Nothing is really known about Blind Blake. The photo above is the only one ever discovered. Some people have suggested he came from the Gullah (or Geechie) communities of South Carolina, since on one of his records he starts using the dialect, but this has never been confirmed. Even his real name was never sure - on another record he actually states his name is "Blind Arthur Blake", but some have suggested his last name was actually "Phelps" and that "Blake" was a nickname denoting a "hard-ass". He was probably born circa 1893 and is thought to have died sometime in the 1930's, although this has never been proven, either. He was, along with Blind Lemon Jefferson, the best-selling blues artist of the 1920's and, unlike Blind Lemon Jefferson, it's not hard to see why - his records are catchy, witty, cool and jaw-droppingly complex.

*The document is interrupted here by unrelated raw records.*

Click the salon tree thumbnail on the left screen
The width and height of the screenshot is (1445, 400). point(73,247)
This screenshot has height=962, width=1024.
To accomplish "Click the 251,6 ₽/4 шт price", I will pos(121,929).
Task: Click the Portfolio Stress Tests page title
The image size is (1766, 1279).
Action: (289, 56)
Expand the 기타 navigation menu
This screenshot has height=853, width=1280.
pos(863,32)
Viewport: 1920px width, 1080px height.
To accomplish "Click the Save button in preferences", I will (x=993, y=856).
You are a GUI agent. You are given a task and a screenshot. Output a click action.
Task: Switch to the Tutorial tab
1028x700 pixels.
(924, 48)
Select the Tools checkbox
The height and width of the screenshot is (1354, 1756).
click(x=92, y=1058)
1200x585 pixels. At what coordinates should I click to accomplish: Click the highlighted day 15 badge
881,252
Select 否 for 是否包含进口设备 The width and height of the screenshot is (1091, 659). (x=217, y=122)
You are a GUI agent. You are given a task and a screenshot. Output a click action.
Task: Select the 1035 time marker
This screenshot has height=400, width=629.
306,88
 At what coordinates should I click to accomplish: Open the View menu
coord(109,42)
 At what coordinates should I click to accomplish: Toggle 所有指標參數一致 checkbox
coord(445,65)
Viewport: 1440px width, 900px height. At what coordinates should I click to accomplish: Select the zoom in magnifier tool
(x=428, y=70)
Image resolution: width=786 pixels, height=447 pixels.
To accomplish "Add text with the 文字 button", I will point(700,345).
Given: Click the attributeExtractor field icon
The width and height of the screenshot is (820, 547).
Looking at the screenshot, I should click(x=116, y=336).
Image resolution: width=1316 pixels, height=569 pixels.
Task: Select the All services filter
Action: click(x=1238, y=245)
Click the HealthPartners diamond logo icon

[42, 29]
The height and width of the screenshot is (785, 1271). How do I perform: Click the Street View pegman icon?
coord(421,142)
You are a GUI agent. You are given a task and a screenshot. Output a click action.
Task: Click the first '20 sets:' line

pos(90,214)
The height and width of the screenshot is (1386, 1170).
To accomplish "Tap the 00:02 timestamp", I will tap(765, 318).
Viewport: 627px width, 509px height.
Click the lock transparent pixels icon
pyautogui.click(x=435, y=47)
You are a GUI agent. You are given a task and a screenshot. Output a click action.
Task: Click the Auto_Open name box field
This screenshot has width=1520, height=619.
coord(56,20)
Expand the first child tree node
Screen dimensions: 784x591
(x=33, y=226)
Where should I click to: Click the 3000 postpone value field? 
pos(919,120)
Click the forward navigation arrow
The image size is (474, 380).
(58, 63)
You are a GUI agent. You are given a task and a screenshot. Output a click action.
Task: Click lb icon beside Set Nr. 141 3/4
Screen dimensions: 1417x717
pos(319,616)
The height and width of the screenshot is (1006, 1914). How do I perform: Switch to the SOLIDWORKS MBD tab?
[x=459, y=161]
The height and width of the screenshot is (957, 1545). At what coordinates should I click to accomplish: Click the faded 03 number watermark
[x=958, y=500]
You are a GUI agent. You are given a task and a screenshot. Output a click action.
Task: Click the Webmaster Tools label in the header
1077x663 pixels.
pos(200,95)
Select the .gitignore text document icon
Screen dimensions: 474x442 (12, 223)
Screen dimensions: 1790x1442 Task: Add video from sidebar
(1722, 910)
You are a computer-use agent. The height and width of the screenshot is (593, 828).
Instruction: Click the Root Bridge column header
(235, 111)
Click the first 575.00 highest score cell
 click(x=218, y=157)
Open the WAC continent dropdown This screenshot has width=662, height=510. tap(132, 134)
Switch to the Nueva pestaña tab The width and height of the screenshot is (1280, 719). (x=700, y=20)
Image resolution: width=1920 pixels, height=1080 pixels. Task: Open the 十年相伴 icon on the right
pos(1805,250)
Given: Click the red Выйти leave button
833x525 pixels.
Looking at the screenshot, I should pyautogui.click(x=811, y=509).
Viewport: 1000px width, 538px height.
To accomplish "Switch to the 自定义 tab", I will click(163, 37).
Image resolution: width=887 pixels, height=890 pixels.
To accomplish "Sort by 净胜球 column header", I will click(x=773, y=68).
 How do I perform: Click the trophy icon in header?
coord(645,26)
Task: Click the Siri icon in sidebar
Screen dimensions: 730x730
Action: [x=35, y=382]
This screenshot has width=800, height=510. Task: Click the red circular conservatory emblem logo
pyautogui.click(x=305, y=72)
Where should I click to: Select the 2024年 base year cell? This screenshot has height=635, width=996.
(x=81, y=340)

Blake played blues, but he equally often played ragtime, pop songs, jazz and even a British music hall number (sort of). He is often considered the Father of Ragtime Guitar - he pioneered an incredibly complex method of fingerpicking which is maybe, to this day, the most innovative and complex ever recorded outside of the most advanced flamenco or classical guitarists and while many people (including myself) have attempted to imitate it, none have ever succeeded. At the time, adverts referred to it as his "piano-sound guitar" and that's basically what it is. Take this recording, "Skeedle Loo Doo Blues" from 1926, as a quintessential example of his ragtime style - the name is probably just for marketing purposes, as the song is most certainly ragtime:



That's one guy with one guitar and yet somehow he manages to play bass, rhythm and lead all at the same time. Perhaps the thing that makes Blake so amazing is his bass lines - whereas even other blues fingers just use an alternating bass with their thumbs (bum-bum, bum-bum, one two, one two, you get the idea) Blake seems to actually create a whole seperate melody with his thumb, while engaging in stunning improvisational playing with his forefingers.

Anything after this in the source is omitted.